GSA Annual Meeting in Phoenix, Arizona, USA - 2019

Paper No. 67-3
Presentation Time: 2:00 PM

THE PHYSIOLOGY OF ARBORESCENT LYCOPSID CORTEX: INSIGHTS FROM COMPARATIVE ANATOMY AND TAPHONOMY


D'ANTONIO, Michael P. and BOYCE, C. Kevin, Department of Geological Sciences, Stanford University, 450 Serra Mall, Bldg. 320, Stanford, CA 94305

Recent research has shown that many long-held hypotheses regarding arborescent lycopsid paleobiology are mutually contradictory. For example, high photosynthetic rates via a unique metabolic pathway and a short lifespan are at odds with the absence of internode growth and habitation in waterlogged, anoxic peat swamps that would have been nutrient-limited. Central to all questions of arborescent lycopsid physiology is their secondary cortex or periderm (i.e. bark), which could be abundant in Middle Pennsylvanian coals of Euramerica.

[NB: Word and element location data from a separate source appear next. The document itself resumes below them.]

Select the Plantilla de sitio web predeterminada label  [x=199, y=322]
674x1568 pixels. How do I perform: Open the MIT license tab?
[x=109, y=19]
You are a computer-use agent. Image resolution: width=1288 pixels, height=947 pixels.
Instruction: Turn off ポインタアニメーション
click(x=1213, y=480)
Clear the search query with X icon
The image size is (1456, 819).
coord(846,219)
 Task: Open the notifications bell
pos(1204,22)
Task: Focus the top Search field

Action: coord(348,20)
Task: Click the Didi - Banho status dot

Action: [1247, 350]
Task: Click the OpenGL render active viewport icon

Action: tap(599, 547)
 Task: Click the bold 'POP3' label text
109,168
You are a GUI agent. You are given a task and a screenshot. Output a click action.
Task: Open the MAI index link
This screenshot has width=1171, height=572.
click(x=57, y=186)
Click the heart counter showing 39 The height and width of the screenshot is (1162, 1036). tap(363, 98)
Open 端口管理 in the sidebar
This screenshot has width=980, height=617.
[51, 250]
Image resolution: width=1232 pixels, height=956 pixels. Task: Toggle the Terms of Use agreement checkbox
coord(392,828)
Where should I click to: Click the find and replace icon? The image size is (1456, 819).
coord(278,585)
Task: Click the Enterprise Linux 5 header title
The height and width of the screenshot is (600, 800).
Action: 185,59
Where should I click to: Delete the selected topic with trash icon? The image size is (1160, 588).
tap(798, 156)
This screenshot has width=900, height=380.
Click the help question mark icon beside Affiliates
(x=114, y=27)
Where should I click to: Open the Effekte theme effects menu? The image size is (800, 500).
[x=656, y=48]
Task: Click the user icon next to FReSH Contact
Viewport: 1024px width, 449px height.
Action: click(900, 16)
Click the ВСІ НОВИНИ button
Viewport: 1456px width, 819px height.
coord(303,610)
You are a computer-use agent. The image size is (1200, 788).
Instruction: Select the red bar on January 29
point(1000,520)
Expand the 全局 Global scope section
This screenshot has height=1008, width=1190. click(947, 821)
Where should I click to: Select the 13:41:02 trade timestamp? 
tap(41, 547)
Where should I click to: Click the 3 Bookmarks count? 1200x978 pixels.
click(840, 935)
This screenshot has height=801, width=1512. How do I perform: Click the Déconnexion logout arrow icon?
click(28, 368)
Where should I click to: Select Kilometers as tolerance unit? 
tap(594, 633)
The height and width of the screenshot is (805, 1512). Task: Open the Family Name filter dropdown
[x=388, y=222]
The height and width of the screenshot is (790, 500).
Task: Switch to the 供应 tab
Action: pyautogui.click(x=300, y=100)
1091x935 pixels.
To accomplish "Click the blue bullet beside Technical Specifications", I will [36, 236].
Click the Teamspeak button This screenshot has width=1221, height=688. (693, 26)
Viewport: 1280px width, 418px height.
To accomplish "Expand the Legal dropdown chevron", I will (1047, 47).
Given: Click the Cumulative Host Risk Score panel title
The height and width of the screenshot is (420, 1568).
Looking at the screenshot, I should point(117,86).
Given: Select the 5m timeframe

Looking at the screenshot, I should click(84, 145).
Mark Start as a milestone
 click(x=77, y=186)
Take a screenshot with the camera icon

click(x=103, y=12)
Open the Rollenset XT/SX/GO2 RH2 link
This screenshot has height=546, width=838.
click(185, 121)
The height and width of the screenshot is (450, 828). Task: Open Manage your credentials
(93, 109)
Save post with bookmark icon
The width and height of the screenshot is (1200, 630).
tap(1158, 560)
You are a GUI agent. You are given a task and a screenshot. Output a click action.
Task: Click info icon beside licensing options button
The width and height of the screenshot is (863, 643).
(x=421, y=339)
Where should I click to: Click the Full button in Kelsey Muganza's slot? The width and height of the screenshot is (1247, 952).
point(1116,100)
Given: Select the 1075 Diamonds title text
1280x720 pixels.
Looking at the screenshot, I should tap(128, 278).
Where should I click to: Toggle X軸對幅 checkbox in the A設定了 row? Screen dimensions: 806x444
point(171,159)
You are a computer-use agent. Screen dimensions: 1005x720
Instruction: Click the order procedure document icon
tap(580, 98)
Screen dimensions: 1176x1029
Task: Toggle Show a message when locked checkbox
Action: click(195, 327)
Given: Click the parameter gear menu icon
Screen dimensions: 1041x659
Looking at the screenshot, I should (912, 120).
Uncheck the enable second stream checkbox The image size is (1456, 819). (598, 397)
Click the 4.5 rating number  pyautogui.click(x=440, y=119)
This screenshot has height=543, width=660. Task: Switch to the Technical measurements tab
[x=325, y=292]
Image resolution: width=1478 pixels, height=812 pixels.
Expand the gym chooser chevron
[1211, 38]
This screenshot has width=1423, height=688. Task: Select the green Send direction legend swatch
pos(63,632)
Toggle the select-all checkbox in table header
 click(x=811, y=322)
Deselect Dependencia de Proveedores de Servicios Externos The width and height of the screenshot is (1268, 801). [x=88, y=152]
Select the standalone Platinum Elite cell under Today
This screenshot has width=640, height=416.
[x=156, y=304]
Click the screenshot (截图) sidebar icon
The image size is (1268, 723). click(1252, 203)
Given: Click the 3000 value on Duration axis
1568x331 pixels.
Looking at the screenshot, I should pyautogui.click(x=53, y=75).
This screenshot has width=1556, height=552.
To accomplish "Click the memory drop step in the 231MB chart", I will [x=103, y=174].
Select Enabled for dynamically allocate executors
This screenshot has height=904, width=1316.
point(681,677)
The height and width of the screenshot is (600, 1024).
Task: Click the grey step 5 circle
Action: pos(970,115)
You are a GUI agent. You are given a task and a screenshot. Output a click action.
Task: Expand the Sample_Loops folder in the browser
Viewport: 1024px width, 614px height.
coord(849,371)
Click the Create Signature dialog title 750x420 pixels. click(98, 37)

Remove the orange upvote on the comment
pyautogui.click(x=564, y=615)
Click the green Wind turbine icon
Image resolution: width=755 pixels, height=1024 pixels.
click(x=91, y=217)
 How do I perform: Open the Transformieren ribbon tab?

In the absence of significant wood production, periderm is thought to have provided the structural support for these giant trees. However, sampling of coal ball peels suggests both the periderm and wood were weak tissues based on taphonomic and anatomical evidence, and periderm must have fissured during life due to geometric constraints on its growth. These checks on the structural potential of periderm suggest that this tissue was not the principal supporting tissue for these trees. Rather, arborescent lycopsids of all genera must have been dependent on primary tissues for structural support, constraining their potential ontogenies and life history. The most likely candidate for being a primary source of mechanical support may be the outer primary cortex, given that this tissue usually exhibits a higher preservational quality and less taphonomic deformation than periderm, while also being decay-resistant and composed of thick-walled cells.